Ilya: Yes, I agree with Anna that the engagement story is more important for B2C, if it’s a venture story. There are a lot of people talking about it. The last person who talked about it publicly was Andrew Chen. He says, work on engagement metrics. Okay, you can do it without monetization, okay, you don’t have revenue, you don’t have a growth point in terms of number of users, but you have engagement metrics on the cohort you’re working with, on the target audience you’re already working with, they’re great. If you show, prove that there are audiences in other markets that are just as cool and could potentially have the same engagement metrics, then the product is important. A product becomes valuable when it has cool engagement metrics, not when it makes a lot of money, or it gets a lot of users who fall off pretty quickly.
Nikita Maidanov: Tell us about the exit poll, how did it happen?

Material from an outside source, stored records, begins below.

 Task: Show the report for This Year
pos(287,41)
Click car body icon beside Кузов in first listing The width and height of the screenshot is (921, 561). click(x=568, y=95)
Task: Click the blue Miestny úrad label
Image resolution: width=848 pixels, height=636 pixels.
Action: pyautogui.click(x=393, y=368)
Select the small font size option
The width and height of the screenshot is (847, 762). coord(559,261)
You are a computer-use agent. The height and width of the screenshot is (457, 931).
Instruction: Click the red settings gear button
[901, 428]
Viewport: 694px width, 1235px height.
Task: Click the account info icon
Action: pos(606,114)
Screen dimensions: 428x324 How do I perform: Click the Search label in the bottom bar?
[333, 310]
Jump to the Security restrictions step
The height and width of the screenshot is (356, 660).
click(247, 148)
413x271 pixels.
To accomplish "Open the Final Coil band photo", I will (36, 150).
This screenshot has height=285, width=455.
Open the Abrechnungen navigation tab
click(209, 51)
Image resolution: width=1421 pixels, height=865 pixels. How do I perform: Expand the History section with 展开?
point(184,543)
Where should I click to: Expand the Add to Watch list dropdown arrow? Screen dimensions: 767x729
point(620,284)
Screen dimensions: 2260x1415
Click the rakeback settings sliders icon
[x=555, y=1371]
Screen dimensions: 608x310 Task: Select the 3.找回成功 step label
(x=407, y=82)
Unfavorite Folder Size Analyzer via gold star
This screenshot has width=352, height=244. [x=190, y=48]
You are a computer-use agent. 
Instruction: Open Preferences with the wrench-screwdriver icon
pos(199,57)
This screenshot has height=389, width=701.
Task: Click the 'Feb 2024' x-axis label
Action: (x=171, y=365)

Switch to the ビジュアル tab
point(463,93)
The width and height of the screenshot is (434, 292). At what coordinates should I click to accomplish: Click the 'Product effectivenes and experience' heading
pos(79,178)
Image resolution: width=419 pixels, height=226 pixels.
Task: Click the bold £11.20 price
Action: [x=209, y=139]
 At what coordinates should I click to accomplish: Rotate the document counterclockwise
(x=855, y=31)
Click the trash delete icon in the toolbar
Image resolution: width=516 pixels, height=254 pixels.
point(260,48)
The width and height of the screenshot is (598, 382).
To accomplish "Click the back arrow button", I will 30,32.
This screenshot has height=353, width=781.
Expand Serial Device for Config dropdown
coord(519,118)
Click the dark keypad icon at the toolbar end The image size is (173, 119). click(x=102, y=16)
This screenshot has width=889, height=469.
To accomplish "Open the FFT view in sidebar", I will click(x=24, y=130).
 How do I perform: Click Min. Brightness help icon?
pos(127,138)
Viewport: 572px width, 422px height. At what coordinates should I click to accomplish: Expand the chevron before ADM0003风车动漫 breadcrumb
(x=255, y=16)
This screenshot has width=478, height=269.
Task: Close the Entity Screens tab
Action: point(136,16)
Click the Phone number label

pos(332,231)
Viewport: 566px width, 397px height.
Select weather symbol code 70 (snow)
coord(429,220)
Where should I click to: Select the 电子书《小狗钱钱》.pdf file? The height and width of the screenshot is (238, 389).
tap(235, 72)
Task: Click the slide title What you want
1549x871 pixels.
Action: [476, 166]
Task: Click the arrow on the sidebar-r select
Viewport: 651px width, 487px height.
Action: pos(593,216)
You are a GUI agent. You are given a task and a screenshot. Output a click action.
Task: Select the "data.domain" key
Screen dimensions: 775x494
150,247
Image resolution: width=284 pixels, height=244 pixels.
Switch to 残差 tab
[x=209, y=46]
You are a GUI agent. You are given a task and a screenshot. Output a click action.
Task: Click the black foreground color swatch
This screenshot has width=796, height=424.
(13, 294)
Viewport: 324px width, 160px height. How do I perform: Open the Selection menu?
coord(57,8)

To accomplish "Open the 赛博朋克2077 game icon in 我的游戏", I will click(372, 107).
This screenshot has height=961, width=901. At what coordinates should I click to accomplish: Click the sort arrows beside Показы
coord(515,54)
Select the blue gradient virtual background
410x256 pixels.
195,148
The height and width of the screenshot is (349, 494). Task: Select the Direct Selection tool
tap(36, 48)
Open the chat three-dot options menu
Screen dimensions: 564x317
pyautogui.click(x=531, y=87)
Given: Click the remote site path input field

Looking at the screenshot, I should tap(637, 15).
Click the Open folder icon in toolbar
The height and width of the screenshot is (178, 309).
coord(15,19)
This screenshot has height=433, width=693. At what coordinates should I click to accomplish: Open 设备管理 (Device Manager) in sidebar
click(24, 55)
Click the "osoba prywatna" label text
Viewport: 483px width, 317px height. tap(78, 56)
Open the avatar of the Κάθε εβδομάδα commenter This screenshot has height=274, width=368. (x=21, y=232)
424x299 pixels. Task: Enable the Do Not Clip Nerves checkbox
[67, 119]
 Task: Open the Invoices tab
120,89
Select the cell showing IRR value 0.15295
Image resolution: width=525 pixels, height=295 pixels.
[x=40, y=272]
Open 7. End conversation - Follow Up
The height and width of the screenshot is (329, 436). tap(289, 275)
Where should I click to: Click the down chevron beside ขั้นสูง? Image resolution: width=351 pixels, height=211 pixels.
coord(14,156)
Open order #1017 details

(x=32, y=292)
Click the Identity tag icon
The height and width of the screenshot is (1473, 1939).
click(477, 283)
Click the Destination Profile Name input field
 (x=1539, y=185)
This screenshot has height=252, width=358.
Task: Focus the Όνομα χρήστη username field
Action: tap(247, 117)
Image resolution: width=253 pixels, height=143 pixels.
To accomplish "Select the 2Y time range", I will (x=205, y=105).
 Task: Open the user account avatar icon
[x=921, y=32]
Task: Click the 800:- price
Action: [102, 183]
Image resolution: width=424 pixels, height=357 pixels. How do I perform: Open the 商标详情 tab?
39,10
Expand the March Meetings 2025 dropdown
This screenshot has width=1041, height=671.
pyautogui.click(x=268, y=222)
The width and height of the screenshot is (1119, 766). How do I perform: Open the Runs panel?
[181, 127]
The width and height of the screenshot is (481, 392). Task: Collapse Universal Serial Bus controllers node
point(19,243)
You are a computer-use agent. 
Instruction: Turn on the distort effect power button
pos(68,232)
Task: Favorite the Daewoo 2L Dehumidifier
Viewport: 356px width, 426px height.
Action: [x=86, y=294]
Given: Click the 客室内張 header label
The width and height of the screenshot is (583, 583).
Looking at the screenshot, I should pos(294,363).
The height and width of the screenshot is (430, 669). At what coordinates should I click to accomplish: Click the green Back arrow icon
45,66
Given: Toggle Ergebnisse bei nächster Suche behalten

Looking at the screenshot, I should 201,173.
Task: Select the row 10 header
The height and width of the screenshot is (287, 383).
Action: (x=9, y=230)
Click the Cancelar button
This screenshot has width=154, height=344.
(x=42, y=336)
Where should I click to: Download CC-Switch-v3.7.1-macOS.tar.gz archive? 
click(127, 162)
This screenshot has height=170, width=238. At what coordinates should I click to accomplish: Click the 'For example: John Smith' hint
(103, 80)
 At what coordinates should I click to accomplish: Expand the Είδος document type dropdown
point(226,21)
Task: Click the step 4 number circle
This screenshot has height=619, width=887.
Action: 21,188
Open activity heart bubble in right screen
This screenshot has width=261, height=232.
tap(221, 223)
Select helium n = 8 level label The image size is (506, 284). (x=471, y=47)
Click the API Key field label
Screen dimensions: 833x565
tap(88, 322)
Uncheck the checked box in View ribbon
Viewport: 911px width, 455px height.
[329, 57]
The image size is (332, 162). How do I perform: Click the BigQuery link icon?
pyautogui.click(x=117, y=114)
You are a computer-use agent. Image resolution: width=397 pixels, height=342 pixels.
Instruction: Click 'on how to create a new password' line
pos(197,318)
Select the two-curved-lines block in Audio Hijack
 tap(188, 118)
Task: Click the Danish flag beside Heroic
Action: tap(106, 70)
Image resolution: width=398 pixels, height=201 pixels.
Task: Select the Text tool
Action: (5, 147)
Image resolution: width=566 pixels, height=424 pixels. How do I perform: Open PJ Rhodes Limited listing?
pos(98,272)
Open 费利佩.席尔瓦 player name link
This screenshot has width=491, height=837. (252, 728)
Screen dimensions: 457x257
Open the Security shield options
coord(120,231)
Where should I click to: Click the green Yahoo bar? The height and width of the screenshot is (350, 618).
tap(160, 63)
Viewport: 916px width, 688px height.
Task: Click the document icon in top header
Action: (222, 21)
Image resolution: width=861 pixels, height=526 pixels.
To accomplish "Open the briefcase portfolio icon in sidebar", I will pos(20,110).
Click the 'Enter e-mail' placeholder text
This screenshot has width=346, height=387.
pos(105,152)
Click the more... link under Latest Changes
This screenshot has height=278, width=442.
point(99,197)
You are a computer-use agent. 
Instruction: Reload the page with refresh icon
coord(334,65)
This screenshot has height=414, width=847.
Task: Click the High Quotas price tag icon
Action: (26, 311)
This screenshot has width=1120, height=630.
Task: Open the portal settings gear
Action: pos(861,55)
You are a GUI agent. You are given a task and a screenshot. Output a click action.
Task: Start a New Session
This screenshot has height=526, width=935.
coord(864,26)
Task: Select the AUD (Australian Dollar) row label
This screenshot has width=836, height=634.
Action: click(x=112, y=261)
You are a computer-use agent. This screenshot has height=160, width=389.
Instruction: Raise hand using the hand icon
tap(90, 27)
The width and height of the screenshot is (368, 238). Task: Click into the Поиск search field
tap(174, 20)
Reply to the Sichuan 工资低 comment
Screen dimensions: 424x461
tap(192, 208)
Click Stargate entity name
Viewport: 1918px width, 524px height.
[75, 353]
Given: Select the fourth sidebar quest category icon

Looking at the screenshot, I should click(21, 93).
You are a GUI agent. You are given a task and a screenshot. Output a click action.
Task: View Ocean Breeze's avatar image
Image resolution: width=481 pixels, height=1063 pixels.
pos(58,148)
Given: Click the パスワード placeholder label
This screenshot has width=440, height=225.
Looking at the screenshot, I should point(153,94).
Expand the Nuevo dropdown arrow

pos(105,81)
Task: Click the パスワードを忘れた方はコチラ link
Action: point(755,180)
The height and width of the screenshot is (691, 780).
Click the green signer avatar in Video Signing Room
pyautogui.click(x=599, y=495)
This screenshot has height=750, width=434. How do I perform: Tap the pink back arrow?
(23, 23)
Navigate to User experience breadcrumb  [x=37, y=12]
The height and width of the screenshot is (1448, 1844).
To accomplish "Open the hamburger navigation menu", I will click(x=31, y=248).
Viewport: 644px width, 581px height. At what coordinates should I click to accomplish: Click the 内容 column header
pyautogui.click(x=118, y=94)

Ilya: Suddenly for everyone. Any startup has a question: it develops further by itself, raising the next rounds, increasing monetization, revenue, reinvesting it, or it becomes part of another company, there are two branches: either you transfer your technologies, experience, developments of this company, you just deal with integration, or you make your product part of the ecosystem of another company, you just get access to resources.
We were lucky: we were immediately offered that we would become part of the ecosystem of another company, which gives a lot of resources to grow.
Vitaly Davydov: How long is such a deal structured? How much time passes from the offer to the end?
Ilya: It happened quickly for us. I have not seen similar deals. Both in terms of speed and what was offered in the deal. I hadn’t seen one. Even when I was talking to other venture fund guys, angels, funders that exited, completely different. Quite often differently. The clearest example, mostly deals in the same CIS, is the story about acqui-hiring and the subsequent integration of the team and technology into the buyer’s product. Purely product exits, when the product stays inside, it stays the same, it’s engaged in monetization – there are very few such stories.
Vitaly Davydov: So the future of Vochi is not that it will be pushed into Pinterest, but that it will be an independent product?
Anna: We will remain a truly independent product. We’re not saying anything about the press release that Pinterest had right now. There’s really a challenge right now to empower creators, to help creators unleash their creativity. And they’re very interested in the topic of video. Basically what Vochi is about, what we talked about at the beginning of our post, we want to reinvent the story. We want to make it so that everyone, no matter what background, no matter what skills they have, can make cool videos on a device. The most important thing to understand about this deal is that it’s public information, we had a very cool match about our shared future vision of how mobile video should evolve. I guess that was the spark that then ignited this whole speed, all the processes that were going on. We just swiped right, it turned out to be a cool mash-up, and then there was just this cool motivation on both sides to make some kind of big story out of it.
Ilya: Yeah, that had a big impact on the speed of how it all happened. There was a need for Pinterest to make it happen quickly, because in any deal, in any investment, it’s no secret to anyone that there’s an exclusivity term, within which you can’t sign other offers or communicate with anyone. Due to the fact that the two parties had a match happen, everybody was very motivated to get it all done quickly. That’s why it happened quickly.